When the fee was unveiled, the FHFA quickly faced criticism from lenders and consumer advocates alike. A group of 20 trade organizations and public interest groups called on the FHFA to reverse the fee, arguing that it conflicted with the Trump administration’s actions aimed at supporting homeowners. The group included the American Bankers Association, the Credit Union National Association, the Mortgage Bankers Association, the National Association of Realtors, the Center for Responsible Lending and the National Fair Housing Alliance.
“It doesn’t make sense,” Bob Broeksmit, president and CEO of the Mortgage Bankers Association, told MarketWatch last August when the fee was first announced, calling the timeline of the fee’s rollout “intentionally punitive and absurd.”
Broeksmit also warned that lenders might opt to raise interest rates or otherwise pass the cost onto homeowners applying to refinance their mortgages. Ultimately, mortgage continued to fall throughout December, before reaching a record low in early January. Rates then rose steadily through the beginning of April and have since fallen again.

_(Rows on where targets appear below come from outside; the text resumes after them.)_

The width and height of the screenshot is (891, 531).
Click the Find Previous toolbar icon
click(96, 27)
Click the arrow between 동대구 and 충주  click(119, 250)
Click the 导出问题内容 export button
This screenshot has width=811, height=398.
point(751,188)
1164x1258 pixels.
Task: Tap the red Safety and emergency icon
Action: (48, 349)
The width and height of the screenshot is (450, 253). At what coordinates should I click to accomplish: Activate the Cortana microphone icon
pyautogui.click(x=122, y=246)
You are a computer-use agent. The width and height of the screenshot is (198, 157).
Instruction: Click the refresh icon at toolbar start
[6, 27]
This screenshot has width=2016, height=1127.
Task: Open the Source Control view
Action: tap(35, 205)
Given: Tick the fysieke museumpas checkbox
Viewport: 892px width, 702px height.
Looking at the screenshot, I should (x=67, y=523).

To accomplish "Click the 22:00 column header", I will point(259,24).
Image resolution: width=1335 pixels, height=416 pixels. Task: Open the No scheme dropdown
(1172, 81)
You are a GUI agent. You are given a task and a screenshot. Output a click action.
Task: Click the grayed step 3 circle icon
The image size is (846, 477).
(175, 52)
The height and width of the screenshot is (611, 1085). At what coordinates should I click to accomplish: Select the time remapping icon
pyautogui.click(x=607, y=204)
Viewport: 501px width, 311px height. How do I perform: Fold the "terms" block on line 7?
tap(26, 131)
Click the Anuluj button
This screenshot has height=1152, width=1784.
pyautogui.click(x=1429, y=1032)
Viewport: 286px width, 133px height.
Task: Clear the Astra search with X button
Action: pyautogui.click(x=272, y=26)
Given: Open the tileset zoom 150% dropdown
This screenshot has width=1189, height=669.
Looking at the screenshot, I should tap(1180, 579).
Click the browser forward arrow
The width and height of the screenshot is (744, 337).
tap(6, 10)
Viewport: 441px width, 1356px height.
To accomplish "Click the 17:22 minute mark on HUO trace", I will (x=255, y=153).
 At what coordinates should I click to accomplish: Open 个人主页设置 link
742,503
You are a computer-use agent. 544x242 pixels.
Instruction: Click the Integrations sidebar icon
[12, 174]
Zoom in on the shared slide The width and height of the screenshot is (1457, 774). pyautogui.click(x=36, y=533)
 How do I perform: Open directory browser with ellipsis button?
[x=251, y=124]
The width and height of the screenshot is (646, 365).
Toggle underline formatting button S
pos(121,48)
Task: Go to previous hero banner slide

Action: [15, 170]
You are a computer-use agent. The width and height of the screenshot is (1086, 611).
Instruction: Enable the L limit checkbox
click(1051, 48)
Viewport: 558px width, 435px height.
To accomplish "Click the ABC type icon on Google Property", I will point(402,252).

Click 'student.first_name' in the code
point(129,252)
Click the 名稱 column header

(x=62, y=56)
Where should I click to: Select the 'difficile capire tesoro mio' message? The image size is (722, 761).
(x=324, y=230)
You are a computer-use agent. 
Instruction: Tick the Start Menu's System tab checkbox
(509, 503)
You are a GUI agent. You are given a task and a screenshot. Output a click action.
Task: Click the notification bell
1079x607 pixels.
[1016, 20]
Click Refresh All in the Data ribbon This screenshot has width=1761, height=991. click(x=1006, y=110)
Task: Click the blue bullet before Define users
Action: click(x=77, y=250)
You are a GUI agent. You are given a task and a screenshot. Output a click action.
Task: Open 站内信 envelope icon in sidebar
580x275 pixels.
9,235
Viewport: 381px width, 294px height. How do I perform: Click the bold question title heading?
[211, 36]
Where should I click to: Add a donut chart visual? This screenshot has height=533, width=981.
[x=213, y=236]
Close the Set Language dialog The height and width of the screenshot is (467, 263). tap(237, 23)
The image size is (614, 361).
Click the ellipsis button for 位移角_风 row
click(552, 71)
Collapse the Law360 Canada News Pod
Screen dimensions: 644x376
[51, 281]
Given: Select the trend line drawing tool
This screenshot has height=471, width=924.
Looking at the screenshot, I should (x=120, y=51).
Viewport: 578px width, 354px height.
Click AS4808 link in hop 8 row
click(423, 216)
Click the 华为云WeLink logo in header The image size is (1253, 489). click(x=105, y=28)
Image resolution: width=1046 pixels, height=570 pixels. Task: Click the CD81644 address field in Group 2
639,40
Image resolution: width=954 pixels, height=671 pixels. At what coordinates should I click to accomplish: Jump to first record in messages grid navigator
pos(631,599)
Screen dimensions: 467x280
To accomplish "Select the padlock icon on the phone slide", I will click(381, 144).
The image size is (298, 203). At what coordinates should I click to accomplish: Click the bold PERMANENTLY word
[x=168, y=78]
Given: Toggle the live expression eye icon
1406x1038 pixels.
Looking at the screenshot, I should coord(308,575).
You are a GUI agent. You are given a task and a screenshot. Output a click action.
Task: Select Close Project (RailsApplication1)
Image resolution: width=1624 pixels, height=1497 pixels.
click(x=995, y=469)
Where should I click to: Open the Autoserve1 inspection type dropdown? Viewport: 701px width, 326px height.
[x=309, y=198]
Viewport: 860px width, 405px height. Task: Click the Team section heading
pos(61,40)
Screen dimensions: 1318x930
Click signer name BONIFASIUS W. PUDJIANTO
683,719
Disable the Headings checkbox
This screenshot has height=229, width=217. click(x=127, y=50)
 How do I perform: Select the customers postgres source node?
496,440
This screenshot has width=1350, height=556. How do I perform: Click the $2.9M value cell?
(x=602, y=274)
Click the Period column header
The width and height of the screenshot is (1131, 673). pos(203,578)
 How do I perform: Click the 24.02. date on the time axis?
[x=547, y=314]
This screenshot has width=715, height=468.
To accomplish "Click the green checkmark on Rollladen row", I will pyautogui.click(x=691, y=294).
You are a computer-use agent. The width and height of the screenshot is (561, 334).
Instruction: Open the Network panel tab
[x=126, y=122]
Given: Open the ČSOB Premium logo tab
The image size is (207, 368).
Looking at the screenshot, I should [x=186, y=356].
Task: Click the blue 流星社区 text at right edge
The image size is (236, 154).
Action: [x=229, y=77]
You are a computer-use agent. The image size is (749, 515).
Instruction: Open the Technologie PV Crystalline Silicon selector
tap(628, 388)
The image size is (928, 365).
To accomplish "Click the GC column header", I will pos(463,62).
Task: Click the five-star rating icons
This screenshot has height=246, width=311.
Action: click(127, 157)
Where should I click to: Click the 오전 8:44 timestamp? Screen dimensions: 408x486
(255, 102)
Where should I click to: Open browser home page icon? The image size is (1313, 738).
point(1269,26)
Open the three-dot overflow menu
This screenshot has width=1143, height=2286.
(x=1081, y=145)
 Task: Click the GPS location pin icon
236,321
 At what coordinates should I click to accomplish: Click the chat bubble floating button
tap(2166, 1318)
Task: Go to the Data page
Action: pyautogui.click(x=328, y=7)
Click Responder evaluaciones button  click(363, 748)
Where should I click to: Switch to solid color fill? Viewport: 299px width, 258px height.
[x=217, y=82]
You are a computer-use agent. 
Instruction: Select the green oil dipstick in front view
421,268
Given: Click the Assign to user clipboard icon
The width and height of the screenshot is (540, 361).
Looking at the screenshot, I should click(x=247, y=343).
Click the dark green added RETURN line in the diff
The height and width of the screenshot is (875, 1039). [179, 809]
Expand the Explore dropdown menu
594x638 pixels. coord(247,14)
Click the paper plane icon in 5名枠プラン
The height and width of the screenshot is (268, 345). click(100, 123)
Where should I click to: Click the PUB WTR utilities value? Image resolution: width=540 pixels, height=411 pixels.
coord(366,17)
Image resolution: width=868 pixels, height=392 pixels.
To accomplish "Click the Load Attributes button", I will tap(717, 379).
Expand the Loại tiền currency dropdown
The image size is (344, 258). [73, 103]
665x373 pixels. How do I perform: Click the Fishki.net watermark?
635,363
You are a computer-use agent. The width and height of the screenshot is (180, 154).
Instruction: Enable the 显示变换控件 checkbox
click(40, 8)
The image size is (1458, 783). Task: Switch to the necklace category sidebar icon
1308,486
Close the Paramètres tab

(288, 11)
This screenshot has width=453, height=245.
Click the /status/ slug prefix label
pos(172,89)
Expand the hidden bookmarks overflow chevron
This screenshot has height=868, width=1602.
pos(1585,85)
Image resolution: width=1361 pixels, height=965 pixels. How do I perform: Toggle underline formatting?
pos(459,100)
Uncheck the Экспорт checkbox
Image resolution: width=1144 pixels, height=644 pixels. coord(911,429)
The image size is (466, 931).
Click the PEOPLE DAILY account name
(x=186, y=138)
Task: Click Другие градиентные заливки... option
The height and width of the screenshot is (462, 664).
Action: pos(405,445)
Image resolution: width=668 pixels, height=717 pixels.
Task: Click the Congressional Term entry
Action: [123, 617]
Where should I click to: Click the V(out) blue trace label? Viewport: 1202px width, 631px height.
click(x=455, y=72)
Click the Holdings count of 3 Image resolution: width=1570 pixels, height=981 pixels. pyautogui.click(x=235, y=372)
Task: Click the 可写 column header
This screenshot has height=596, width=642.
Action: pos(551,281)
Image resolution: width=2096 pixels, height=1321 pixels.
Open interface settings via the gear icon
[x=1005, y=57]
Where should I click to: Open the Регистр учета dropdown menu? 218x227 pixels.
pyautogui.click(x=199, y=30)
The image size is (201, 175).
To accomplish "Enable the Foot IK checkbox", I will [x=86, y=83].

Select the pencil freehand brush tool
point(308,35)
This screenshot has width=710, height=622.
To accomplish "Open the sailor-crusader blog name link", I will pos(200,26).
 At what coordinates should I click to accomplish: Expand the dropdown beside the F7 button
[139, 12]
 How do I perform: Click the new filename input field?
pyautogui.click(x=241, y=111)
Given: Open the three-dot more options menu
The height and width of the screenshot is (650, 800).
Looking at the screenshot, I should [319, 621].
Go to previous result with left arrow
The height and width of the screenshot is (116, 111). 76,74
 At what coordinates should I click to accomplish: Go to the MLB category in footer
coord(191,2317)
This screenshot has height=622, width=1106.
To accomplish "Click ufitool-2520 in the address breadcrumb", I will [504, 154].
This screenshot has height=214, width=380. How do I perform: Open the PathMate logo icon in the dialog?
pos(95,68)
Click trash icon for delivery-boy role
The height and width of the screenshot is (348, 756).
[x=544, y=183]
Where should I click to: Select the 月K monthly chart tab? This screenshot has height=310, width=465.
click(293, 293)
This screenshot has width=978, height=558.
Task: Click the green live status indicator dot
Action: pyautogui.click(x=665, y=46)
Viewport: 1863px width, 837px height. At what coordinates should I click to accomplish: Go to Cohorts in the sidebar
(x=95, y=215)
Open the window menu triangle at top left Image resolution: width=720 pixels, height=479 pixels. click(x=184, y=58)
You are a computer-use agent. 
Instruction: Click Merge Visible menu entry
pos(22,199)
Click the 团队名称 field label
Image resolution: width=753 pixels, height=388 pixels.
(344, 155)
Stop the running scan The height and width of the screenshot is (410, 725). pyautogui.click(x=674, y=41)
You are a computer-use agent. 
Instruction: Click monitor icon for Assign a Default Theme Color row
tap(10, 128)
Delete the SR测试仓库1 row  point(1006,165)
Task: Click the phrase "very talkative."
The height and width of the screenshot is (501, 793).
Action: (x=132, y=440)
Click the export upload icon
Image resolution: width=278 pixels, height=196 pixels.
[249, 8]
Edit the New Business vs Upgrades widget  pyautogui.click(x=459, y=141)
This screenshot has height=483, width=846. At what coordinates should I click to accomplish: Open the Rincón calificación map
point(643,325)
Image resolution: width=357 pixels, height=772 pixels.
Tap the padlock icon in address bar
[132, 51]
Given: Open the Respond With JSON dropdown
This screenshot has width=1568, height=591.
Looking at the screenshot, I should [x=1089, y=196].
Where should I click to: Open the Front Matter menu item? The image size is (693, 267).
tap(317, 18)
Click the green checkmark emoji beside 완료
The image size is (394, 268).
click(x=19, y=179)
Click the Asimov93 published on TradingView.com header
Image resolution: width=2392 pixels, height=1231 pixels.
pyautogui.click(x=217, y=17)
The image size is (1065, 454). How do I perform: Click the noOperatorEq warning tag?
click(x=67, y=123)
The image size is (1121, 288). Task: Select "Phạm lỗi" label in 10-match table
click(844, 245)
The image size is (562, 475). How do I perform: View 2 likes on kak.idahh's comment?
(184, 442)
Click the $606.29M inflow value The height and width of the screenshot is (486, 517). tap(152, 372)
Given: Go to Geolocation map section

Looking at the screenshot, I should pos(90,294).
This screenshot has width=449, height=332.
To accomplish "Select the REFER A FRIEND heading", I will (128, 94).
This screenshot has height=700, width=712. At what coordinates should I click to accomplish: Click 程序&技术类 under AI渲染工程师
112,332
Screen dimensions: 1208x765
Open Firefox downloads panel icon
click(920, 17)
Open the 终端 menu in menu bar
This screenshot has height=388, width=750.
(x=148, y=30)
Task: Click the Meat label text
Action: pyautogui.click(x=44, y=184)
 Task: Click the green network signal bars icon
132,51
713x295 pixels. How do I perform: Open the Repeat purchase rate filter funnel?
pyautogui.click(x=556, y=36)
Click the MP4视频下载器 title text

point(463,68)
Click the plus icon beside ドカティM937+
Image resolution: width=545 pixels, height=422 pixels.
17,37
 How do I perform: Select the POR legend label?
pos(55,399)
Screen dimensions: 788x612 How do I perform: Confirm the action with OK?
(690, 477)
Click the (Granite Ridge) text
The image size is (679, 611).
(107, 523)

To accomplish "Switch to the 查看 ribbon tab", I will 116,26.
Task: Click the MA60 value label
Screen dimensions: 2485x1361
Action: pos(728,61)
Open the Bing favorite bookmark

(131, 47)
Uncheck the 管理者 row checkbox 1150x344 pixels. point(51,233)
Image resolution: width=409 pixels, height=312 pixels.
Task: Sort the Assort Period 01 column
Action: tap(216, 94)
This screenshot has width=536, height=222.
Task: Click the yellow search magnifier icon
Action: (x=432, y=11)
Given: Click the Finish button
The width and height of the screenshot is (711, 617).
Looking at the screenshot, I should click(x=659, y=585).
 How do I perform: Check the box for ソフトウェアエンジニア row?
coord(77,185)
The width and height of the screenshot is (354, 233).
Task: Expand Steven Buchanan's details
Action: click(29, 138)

Others expressed confusion as to why the fee was only charged on refinance loans if it was being issued due to economic uncertainty, since refinance loans are generally less risky than purchase loans because a lender has an understanding of the borrower’s payment history. An FHFA spokesperson at the time said that it was targeted in that way because regulators did not want to hurt the housing market.
Fannie and Freddie have imposed a fee like this in the past. Back in 2007, Fannie Mae put a 0.25% surcharge on all mortgages it bought from lenders in response to the global financial crisis, which was then just starting to take shape.